(GIVEN RECORDS Opens)
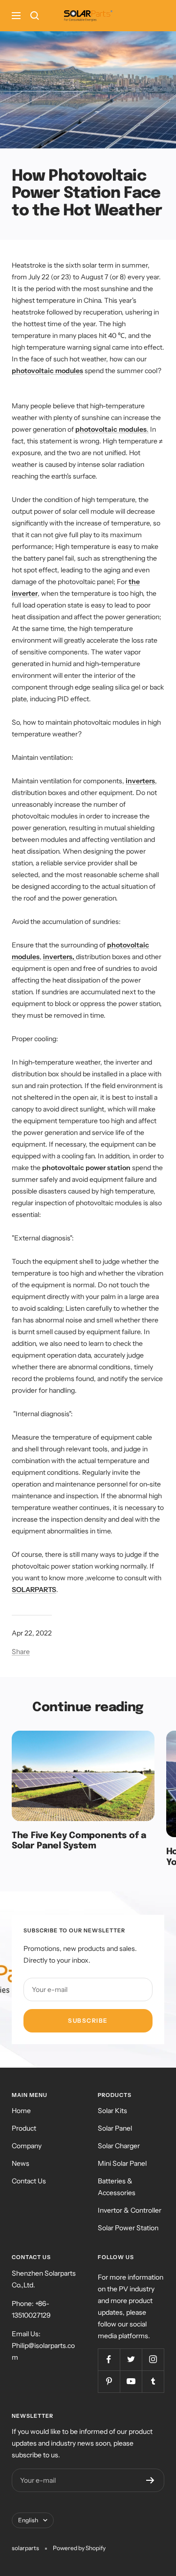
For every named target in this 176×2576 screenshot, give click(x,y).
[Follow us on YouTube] (131, 2381)
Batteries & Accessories (116, 2187)
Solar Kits (112, 2110)
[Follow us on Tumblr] (153, 2381)
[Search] (34, 15)
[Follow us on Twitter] (131, 2359)
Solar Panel (115, 2128)
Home (21, 2110)
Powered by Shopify (79, 2548)
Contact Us (29, 2181)
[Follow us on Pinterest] (109, 2381)
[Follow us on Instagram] (153, 2359)
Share (21, 1651)
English (28, 2520)
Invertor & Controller (129, 2210)
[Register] (150, 2480)
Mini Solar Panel (122, 2163)
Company (27, 2145)
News (20, 2163)
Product (24, 2128)
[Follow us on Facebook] (109, 2359)
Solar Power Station (128, 2227)
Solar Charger (119, 2145)
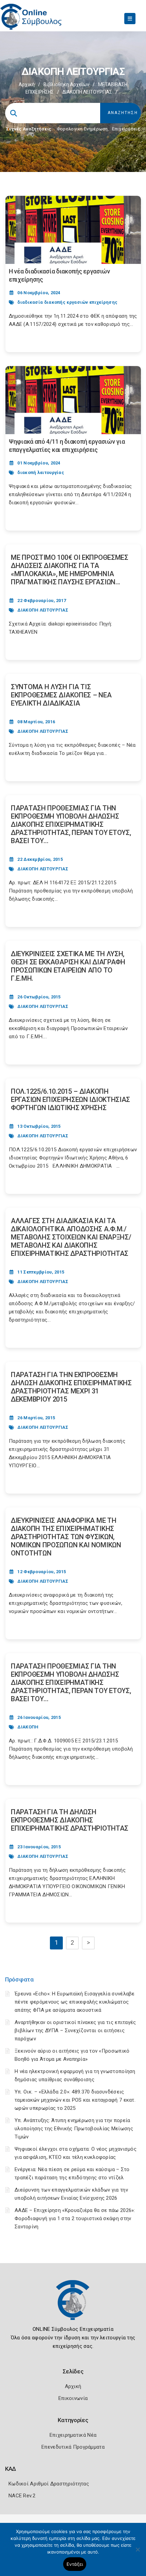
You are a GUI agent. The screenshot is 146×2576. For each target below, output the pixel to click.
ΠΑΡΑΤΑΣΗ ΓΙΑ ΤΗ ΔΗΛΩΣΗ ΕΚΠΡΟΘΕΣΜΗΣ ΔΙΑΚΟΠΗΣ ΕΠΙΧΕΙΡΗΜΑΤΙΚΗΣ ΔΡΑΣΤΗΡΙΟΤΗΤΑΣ (69, 1820)
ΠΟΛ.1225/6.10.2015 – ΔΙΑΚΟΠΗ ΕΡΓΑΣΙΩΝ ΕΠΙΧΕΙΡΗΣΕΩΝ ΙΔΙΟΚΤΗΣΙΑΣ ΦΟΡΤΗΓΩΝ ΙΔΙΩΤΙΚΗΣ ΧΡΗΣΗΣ (70, 1099)
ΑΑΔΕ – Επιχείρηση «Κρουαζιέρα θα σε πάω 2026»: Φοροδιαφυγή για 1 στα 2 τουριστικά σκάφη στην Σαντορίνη (75, 2218)
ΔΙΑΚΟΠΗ (27, 1726)
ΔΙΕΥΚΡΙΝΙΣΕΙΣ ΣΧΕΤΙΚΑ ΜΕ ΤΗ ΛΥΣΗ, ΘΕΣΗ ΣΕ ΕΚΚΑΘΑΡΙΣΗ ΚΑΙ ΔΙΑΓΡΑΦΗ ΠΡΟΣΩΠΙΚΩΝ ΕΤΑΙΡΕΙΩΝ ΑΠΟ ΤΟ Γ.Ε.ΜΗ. (68, 966)
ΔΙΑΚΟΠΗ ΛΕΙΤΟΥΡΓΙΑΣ (42, 610)
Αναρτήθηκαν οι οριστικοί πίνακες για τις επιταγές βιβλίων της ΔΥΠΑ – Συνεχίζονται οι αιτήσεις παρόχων (75, 2030)
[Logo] (73, 2305)
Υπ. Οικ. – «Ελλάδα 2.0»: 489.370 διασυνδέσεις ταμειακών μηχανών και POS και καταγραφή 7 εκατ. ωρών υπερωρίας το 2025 (75, 2100)
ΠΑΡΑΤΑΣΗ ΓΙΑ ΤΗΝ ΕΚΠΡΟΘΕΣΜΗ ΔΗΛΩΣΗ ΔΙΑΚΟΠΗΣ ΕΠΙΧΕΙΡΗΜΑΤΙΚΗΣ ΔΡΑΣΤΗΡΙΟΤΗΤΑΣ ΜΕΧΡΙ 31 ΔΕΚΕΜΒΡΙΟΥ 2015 (71, 1387)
(GIVEN RECORDS Closes)
**TASK REQUIREMENTS**:
Pictures do not belong in the copy. Reproduce the rest of the data exactly.

**OUTPUT**:
For every named target in this 176×2576 screenshot, give click(x,y).
[Follow us on YouTube] (131, 2381)
Batteries & Accessories (116, 2187)
Solar Kits (112, 2110)
[Follow us on Tumblr] (153, 2381)
[Search] (34, 15)
[Follow us on Twitter] (131, 2359)
Solar Panel (115, 2128)
Home (21, 2110)
Powered by Shopify (79, 2548)
Contact Us (29, 2181)
[Follow us on Pinterest] (109, 2381)
[Follow us on Instagram] (153, 2359)
Share (21, 1651)
English (28, 2520)
Invertor & Controller (129, 2210)
[Register] (150, 2480)
Mini Solar Panel (122, 2163)
Company (27, 2145)
News (20, 2163)
Product (24, 2128)
[Follow us on Facebook] (109, 2359)
Solar Power Station (128, 2227)
Solar Charger (119, 2145)
You are a GUI agent. The screenshot is 146×2576. For each target below, output the pixel to click.
ΠΑΡΑΤΑΣΗ ΓΙΑ ΤΗ ΔΗΛΩΣΗ ΕΚΠΡΟΘΕΣΜΗΣ ΔΙΑΚΟΠΗΣ ΕΠΙΧΕΙΡΗΜΑΤΙΚΗΣ ΔΡΑΣΤΗΡΙΟΤΗΤΑΣ (69, 1820)
ΠΟΛ.1225/6.10.2015 – ΔΙΑΚΟΠΗ ΕΡΓΑΣΙΩΝ ΕΠΙΧΕΙΡΗΣΕΩΝ ΙΔΙΟΚΤΗΣΙΑΣ ΦΟΡΤΗΓΩΝ ΙΔΙΩΤΙΚΗΣ ΧΡΗΣΗΣ (70, 1099)
ΑΑΔΕ – Επιχείρηση «Κρουαζιέρα θα σε πάω 2026»: Φοροδιαφυγή για 1 στα 2 τουριστικά σκάφη στην Σαντορίνη (75, 2218)
ΔΙΑΚΟΠΗ (27, 1726)
ΔΙΕΥΚΡΙΝΙΣΕΙΣ ΣΧΕΤΙΚΑ ΜΕ ΤΗ ΛΥΣΗ, ΘΕΣΗ ΣΕ ΕΚΚΑΘΑΡΙΣΗ ΚΑΙ ΔΙΑΓΡΑΦΗ ΠΡΟΣΩΠΙΚΩΝ ΕΤΑΙΡΕΙΩΝ ΑΠΟ ΤΟ Γ.Ε.ΜΗ. (68, 966)
ΔΙΑΚΟΠΗ ΛΕΙΤΟΥΡΓΙΑΣ (42, 610)
Αναρτήθηκαν οι οριστικοί πίνακες για τις επιταγές βιβλίων της ΔΥΠΑ – Συνεχίζονται οι αιτήσεις παρόχων (75, 2030)
[Logo] (73, 2305)
Υπ. Οικ. – «Ελλάδα 2.0»: 489.370 διασυνδέσεις ταμειακών μηχανών και POS και καταγραφή 7 εκατ. ωρών υπερωρίας το 2025 (75, 2100)
ΠΑΡΑΤΑΣΗ ΓΙΑ ΤΗΝ ΕΚΠΡΟΘΕΣΜΗ ΔΗΛΩΣΗ ΔΙΑΚΟΠΗΣ ΕΠΙΧΕΙΡΗΜΑΤΙΚΗΣ ΔΡΑΣΤΗΡΙΟΤΗΤΑΣ ΜΕΧΡΙ 31 ΔΕΚΕΜΒΡΙΟΥ 2015 (71, 1387)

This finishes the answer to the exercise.